As far as my text represents, and it is not intended to go to the bottom of everything, these times flow on over a man, as a river might. But is there any power that moves the stream? Unthinking and sense-bound men, and we are all such, in the measure in Which we are unspiritual, are contented simply to accept the mechanical flow of the stream of time. We are all tempted not to look behind the moving screen to see the force that turns the wheel on which the painted scene is stretched.
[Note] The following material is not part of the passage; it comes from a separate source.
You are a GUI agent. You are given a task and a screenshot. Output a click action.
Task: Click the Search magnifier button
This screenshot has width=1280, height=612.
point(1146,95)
But, Oh! how dreary a thing it is if all that we have to say about life is, The times pass over us,' like the blind rush of a stream, or the movement of the sea, around our coasts, eating away here and depositing its spoils there, sometimes taking and sometimes giving, but all the work of mere eyeless and purposeless chance or of natural causes.
Oh, brethren! there is nothing more dismal or paralysing than the contemplation of the flow of the times over our heads, unless we see in their flow something far more than that.
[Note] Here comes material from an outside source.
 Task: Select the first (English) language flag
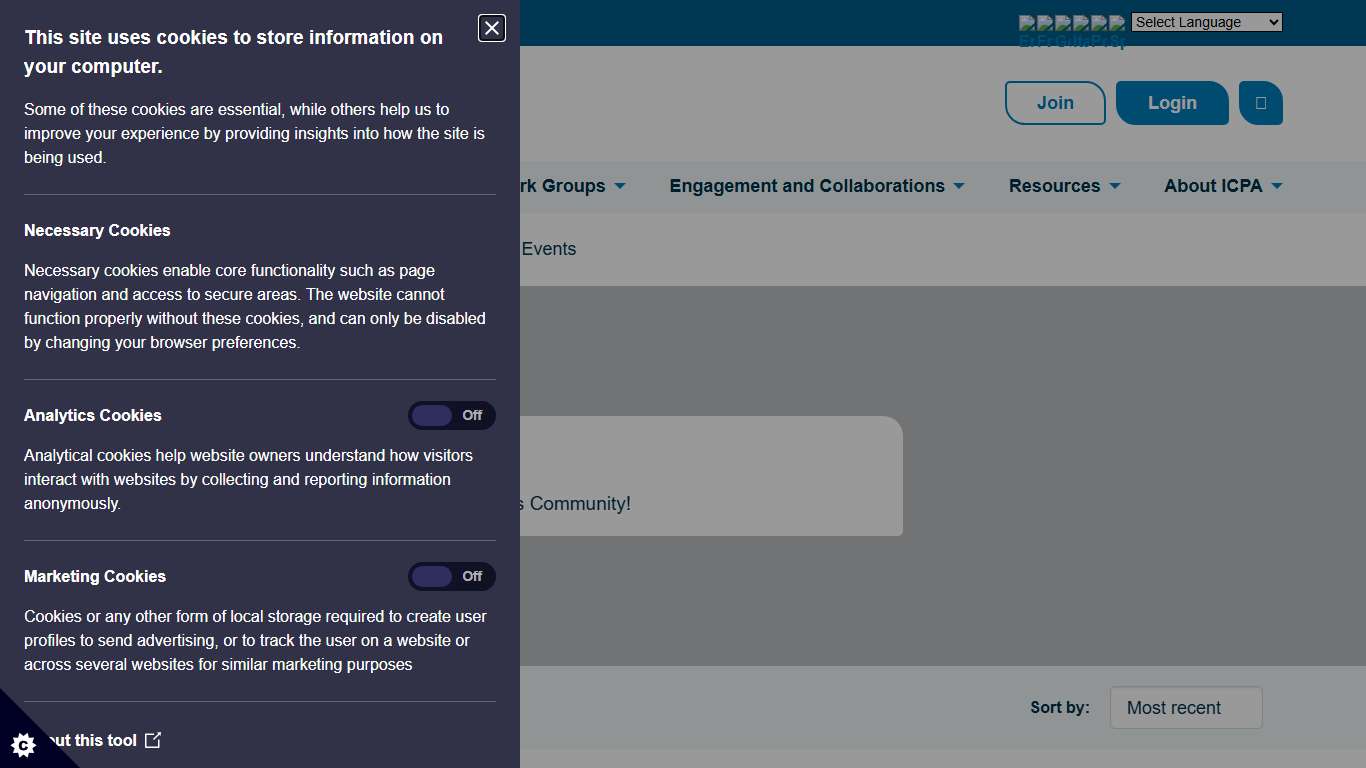pyautogui.click(x=1027, y=23)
It is very beautiful to notice that this same phrase, or at least the essential part of it, is employed in one of the Psalms ascribed to David, with a very significant addition. He says, My times are in Thy hand.' So, then, the passage of our epochs over us is not merely the aimless flow of a stream, but the movement of a current which God directs. Therefore, if at any time it goes over our heads and seems to overwhelm us, we can look up through the transparent water and say, Thy waves and Thy billows have gone over me,' and so I die not of suffocation beneath them. God orders the times, and therefore, though, as the bitter ingenuity of Ecclesiastes, on the lookout for proofs of the vanity of life, complained, in a one-sided view, as an aggravation of man's lot, that there is a time for everything, yet that aspect of change is not its deepest or truest. True it is that sometimes birth and sometimes death, sometimes joy and sometimes sorrow, sometimes building up and sometimes casting down, follow each other with monotonous uniformity of variety, and seem to reduce life to a perpetual heaping up of what is as painfully to be cast down the next moment, like the pitiless sport of the wind amongst the sandhills of the desert. But the futility is only apparent, and the changes are not meant to occasion man's misery' to be great upon him,' as Ecclesiastes says they do. The diversity of the times' comes from a unity of purpose; and all the various methods of the divine Providence exercised upon us have one unchanging intention. The meaning of all the times' is that they should bring us nearer to God, and fill us more full of His power and grace. The web is one, however various may be the pattern wrought upon the tapestry. The resulting motion of the great machine is one, though there may be a wheel turning from left to right here, and another one that fits into it, turning from right to left there. The end of all the opposite motions is straight progress. So the varying times do all tend to the one great issue. Therefore let us seek to pursue, in all varying circumstances, the one purpose which God has in them all, which the Apostle states to be even your sanctification,' and let us understand how summer and winter, springtime and harvest, tempest and fair weather, do all together make up the year, and ensure the springing of the seed and the fruitfulness of the stalk.